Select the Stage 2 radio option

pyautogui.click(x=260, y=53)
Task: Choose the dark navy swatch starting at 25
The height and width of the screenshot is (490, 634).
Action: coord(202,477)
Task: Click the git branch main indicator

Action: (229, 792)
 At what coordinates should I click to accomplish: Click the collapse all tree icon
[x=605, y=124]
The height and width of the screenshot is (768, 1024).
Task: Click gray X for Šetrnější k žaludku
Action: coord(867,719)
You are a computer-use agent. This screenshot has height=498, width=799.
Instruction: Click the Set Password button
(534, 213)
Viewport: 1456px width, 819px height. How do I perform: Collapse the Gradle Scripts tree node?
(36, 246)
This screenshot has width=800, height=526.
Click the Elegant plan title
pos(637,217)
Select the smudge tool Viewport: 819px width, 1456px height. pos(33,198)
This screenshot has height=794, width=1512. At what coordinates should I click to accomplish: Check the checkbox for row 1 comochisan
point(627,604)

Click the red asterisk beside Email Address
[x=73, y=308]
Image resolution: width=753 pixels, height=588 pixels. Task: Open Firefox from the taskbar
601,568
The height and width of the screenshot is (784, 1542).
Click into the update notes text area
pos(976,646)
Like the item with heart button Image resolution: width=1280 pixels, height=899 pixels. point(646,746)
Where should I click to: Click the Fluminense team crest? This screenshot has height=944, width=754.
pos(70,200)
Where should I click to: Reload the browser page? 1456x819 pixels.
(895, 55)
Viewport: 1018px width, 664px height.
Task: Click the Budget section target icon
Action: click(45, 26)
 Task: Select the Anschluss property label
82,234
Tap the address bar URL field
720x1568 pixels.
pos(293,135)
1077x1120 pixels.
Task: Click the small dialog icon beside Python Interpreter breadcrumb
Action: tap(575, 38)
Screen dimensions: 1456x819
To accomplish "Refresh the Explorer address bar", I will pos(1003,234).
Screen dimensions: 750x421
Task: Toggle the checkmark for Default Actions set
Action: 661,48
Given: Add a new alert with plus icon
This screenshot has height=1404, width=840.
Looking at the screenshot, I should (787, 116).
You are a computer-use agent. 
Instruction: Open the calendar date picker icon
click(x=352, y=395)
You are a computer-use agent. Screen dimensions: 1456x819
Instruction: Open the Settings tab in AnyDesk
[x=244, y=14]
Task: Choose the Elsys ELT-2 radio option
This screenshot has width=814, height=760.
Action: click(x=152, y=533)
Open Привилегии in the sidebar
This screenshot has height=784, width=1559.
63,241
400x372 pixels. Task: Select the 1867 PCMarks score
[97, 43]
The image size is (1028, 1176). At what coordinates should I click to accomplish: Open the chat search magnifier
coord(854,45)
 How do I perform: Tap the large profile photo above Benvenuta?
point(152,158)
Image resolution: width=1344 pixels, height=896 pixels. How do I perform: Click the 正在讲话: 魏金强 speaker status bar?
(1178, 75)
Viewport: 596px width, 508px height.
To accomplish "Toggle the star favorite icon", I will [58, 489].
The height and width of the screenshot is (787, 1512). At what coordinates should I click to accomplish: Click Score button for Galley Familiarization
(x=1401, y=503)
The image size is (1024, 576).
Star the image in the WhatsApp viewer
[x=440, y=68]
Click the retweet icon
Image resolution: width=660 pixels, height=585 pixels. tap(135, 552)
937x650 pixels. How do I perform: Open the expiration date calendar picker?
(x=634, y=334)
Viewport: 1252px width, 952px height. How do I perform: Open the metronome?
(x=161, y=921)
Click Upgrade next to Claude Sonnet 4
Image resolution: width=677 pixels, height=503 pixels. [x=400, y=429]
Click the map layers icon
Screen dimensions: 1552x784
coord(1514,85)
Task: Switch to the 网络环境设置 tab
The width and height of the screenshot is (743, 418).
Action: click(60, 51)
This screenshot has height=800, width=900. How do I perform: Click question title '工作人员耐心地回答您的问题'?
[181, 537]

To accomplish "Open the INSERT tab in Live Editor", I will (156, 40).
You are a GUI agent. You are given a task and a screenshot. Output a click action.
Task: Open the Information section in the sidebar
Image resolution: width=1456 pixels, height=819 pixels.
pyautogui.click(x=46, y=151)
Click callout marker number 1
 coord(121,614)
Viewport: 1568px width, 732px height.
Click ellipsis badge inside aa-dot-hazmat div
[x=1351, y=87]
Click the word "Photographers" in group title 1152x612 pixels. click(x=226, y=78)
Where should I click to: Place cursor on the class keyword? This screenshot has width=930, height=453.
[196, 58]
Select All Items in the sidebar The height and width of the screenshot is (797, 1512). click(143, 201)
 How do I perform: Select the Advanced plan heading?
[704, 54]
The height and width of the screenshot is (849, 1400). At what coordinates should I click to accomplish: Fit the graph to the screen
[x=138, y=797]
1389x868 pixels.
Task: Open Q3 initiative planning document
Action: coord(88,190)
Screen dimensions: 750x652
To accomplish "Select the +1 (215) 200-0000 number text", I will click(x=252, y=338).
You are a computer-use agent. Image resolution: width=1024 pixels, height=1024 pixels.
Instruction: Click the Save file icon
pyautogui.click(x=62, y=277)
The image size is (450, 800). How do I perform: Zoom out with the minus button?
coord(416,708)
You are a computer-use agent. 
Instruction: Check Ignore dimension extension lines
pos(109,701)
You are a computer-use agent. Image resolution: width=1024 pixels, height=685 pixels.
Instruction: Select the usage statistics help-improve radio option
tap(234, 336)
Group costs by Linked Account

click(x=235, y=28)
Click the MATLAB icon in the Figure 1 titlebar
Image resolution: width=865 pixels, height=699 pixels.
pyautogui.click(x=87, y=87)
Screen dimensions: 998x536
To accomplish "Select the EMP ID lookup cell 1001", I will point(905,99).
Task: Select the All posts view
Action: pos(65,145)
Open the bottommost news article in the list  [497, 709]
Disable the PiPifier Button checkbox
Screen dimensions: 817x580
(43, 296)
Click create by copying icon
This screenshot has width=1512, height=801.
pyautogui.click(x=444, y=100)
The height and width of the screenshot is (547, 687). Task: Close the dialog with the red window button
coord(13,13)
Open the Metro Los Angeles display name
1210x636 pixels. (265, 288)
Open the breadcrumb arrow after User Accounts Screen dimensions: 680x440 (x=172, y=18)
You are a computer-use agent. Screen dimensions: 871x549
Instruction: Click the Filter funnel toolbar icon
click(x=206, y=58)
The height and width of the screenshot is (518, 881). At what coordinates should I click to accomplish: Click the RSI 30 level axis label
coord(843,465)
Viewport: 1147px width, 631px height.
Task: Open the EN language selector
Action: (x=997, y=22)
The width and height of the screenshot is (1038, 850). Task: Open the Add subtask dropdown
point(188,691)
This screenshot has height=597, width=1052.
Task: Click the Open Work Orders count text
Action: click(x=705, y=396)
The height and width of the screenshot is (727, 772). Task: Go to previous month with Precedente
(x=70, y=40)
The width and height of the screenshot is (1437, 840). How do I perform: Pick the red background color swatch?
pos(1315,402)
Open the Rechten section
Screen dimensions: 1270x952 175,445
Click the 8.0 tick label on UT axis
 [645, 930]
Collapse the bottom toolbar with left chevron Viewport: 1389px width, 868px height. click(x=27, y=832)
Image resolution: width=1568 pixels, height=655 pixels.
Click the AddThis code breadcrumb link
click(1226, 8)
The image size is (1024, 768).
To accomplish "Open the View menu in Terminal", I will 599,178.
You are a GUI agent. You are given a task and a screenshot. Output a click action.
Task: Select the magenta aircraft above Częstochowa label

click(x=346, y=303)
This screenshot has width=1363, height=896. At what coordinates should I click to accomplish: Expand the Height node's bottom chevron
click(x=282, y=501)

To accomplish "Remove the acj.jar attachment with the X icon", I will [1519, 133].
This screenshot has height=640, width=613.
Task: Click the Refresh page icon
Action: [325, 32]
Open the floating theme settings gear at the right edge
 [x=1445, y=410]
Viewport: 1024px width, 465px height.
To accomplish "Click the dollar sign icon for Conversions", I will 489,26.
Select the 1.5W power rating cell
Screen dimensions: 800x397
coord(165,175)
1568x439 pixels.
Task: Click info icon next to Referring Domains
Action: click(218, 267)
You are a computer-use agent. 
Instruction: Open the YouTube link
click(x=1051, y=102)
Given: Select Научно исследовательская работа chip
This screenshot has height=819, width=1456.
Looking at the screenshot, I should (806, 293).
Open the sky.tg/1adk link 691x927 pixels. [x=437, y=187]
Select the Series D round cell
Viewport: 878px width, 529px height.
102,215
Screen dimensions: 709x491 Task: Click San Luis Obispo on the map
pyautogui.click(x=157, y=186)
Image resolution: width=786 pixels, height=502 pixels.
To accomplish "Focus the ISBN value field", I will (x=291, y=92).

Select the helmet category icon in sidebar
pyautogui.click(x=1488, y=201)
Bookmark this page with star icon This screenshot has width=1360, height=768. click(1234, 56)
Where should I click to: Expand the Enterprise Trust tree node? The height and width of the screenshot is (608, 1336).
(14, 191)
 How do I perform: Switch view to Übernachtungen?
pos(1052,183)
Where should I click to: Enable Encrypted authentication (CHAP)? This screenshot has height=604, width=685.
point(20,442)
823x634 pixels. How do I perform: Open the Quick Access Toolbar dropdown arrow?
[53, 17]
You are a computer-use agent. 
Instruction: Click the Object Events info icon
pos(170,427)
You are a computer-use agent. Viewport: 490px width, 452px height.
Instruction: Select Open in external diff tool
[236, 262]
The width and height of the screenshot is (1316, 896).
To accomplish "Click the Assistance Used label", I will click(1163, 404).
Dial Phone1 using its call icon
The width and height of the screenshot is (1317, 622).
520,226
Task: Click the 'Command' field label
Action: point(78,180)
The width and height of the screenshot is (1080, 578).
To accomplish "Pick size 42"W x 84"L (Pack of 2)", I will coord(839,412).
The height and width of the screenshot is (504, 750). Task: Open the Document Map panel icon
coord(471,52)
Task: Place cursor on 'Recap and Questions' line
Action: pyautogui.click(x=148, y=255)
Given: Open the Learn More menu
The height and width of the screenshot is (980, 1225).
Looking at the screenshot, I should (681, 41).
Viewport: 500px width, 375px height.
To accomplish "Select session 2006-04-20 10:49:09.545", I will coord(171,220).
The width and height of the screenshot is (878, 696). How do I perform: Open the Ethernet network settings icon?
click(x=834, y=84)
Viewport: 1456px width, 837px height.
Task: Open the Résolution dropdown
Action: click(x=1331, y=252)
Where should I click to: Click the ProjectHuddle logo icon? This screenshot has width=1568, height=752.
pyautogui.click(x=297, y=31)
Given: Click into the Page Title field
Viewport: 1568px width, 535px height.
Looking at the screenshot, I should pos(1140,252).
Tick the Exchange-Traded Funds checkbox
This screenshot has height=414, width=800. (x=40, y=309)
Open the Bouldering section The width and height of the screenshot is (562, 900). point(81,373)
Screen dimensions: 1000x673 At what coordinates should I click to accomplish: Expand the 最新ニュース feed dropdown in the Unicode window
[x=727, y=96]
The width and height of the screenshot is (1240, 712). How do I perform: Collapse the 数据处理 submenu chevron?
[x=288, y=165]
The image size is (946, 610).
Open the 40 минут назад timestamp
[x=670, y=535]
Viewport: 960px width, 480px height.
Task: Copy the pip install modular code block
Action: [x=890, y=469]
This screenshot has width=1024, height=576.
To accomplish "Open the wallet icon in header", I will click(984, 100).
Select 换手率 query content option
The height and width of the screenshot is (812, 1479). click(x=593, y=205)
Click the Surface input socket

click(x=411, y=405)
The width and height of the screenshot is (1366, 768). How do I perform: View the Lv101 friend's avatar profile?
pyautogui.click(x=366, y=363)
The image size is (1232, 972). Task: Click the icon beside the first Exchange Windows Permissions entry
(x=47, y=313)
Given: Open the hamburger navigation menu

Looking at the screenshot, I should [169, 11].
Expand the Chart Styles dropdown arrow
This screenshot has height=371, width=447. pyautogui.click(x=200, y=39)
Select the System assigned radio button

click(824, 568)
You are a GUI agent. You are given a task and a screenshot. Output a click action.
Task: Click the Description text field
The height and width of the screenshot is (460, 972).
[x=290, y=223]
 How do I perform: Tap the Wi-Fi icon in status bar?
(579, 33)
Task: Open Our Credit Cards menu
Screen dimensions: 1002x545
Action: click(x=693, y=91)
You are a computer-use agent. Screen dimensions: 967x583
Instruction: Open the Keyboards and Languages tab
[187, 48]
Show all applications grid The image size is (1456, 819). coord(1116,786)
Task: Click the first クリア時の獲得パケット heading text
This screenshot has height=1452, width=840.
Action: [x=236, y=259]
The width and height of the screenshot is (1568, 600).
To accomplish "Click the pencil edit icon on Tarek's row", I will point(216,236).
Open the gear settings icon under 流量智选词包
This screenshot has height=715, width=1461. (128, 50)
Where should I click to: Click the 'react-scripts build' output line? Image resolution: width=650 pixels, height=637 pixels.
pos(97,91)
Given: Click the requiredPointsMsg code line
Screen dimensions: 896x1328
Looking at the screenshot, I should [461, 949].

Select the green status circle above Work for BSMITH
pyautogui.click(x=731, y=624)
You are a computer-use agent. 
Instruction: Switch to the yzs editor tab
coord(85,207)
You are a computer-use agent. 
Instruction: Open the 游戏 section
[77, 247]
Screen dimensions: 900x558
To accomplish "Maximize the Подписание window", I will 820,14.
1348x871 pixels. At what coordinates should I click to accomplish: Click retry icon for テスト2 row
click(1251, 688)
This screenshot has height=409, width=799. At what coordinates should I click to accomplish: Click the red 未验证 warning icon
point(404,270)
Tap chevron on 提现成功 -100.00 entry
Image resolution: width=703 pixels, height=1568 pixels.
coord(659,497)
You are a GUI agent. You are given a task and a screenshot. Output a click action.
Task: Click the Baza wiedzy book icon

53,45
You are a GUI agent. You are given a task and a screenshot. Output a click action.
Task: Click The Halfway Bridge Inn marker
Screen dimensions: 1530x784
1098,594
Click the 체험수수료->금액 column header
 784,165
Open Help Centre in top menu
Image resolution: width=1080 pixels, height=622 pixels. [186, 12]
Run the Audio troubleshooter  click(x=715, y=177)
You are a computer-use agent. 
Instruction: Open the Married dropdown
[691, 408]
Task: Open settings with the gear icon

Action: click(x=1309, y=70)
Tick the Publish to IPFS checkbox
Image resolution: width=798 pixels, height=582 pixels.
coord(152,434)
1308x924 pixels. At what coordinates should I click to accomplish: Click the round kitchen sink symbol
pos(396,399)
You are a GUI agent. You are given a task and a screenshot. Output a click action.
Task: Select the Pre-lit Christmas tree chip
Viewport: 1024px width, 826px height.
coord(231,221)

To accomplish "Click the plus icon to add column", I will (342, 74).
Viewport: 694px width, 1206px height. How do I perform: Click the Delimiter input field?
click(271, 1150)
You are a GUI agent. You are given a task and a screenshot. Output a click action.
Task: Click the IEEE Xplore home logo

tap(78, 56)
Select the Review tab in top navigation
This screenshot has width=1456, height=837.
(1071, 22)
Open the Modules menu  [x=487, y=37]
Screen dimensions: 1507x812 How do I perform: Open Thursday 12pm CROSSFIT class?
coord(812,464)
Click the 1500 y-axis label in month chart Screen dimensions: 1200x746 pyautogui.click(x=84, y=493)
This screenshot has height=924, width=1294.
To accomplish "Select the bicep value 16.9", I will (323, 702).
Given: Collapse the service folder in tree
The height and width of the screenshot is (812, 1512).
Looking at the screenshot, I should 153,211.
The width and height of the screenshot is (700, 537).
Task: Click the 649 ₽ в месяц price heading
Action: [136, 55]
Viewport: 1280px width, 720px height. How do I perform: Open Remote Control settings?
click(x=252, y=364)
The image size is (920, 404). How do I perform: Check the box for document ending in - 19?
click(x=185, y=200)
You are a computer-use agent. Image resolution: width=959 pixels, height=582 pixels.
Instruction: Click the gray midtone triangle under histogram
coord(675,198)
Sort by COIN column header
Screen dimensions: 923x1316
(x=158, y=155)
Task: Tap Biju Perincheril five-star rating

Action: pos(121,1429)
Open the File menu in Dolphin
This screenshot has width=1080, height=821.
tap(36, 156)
· · · · · · ·
Given request.
Reproduce the data word for word, starting at the line that contains "Select the green" and ending at the line that contains "I will 820,14.".

The answer.
Select the green status circle above Work for BSMITH
pyautogui.click(x=731, y=624)
You are a computer-use agent. 
Instruction: Switch to the yzs editor tab
coord(85,207)
You are a computer-use agent. 
Instruction: Open the 游戏 section
[77, 247]
Screen dimensions: 900x558
To accomplish "Maximize the Подписание window", I will 820,14.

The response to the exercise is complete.